Perhaps you have been enjoying the spring weather. Perhaps you have been anticipating a break coming up over the Easter period and may even be enjoying one now.

Or maybe this spring is passing you by. Sometimes we can be so absorbed with what’s going on for us that we can miss what is right in front of us, including that which can give us pleasure.

Do you miss what could give you real pleasure in life?

We might have pressing matters that we need to attend to. Very many of us are seemingly constantly busy, with too much to do and not enough time. Or we have money worries. Or family pressures. Whatever it is, the point here is that we can get caught up in an absorption with what seems important and thus not allow ourselves to focus on what might give us contentment. It’s almost perverse. Some say that they find themselves putting off to some indefinable time in the future the enjoyment of the fruits of being alive. Tough one, if you happened to die in the meantime!

Others might get cynical about the good life, “sceptical” as many put it. I’ve alluded before to that way of distancing ourselves from what might be good and wholesome and of value, even to mock it. Or we might actually attempt to put our faith in something that we think will lead in a positive direction, only to find our hopes dashed. We call that the “hope-disillusionment cycle”, putting out hope for something, only to be disappointed. So, we might guard ourselves against disappointment by not allowing ourselves to go there in the first place.

It’s worth looking at where you disconnect, or not allow yourself to connect in the first place. In Gestalt terms, we might deflect from awareness, for example, pushing the experience away. Or we might be desensitised, in other words disconnected, and so not allowing ourselves to make contact with the experience. Both might be for fear of the consequences at some level. For example, you might dare not let yourself connect with what you truly want for fear of what might come up for you.

However, one might ask, what do you regard as the good life anyway. Would it be more material things, or an enhanced material situation? Or might you now be thinking of something more enduring? Those of you who have been reading this blog for some time will know that we suggest that ultimately people won’t have an enduring good life unless they learn to connect with who they really are.

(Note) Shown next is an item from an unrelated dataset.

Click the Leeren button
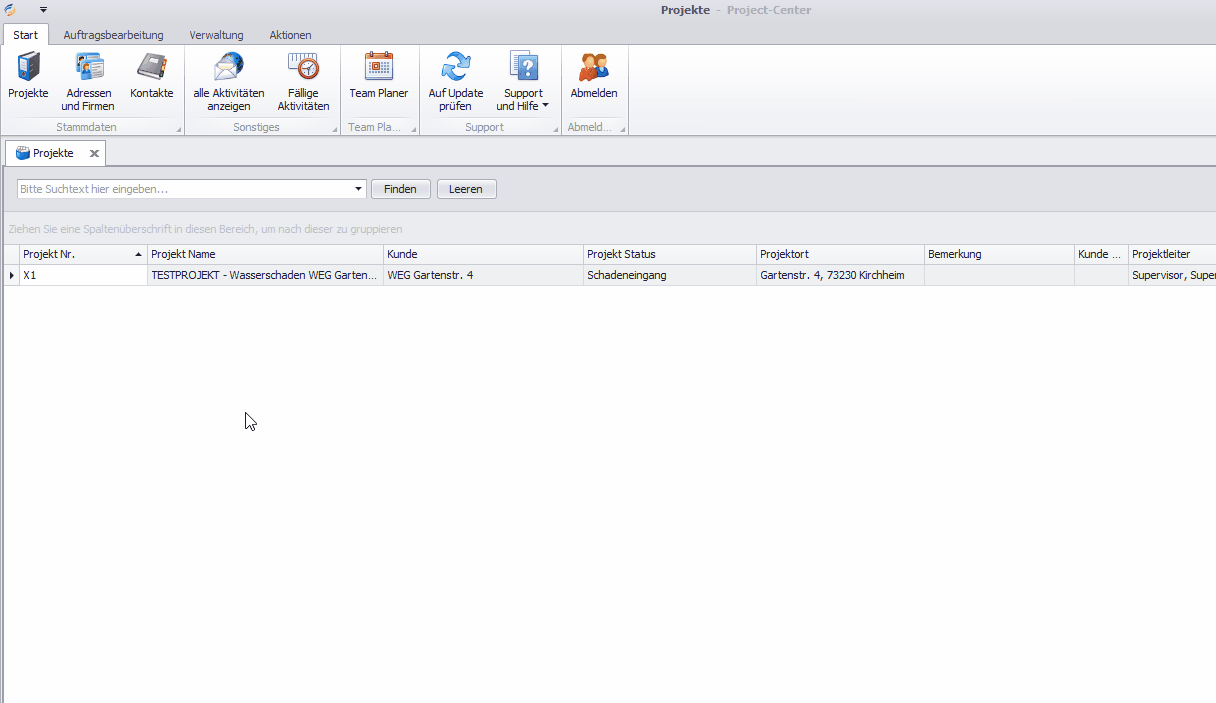Viewport: 1216px width, 703px height. pyautogui.click(x=466, y=189)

It’s like there’s a part of us deep inside that is calling to us. When will we attend to it?

Yet, every now and again we get reminders. For a moment, the veils part and we get a glimpse.

I was at a gathering of yogis recently doing various yogic things, and at the end of the day there was a chant. The chant reached its climax and then there was silence. I and others looked around, and it was like we all felt it, a deep sense of connection, palpable, vibrant, powerful. Everywhere eyes were shining bright. What we saw externally resonated with what we felt internally.

When you develop your awareness, you can learn to find inside great inner treasures. People who do this work say that they learn in various ways to know that there is a part inside that feels great love, knows an inner joy, feels very peaceful, and can understand what real contentment might mean. The art of course is to know that place more and more, and to be able to go there – and stay there – more and more. Some then report feeling blissful, ananda, even waves and waves of it!

We speak about knowing our centre, this place I am writing of, and of feeling centred, calm, peaceful, steady, balanced, confident, knowing, warm, at One. It’s beyond words really.

But that would be to discount the power of the ego, which is about survival and keeping us safe, as it perceives it. We’ve grown up in this ego mode and it is like an old friend, one that is past its sell-by date but we’re reluctant to break the tie. Such a step can seem very scary, which is of course the ego doing its thing. “Don’t let go of me. You need me. Just see what happens if you are so silly as to let go”. And old habits die hard. They take quite a bit to shift. And the ego is very skilled at roping us back in when things seem to get difficult, which is tough because when it’s getting difficult is where the real breakthrough can occur.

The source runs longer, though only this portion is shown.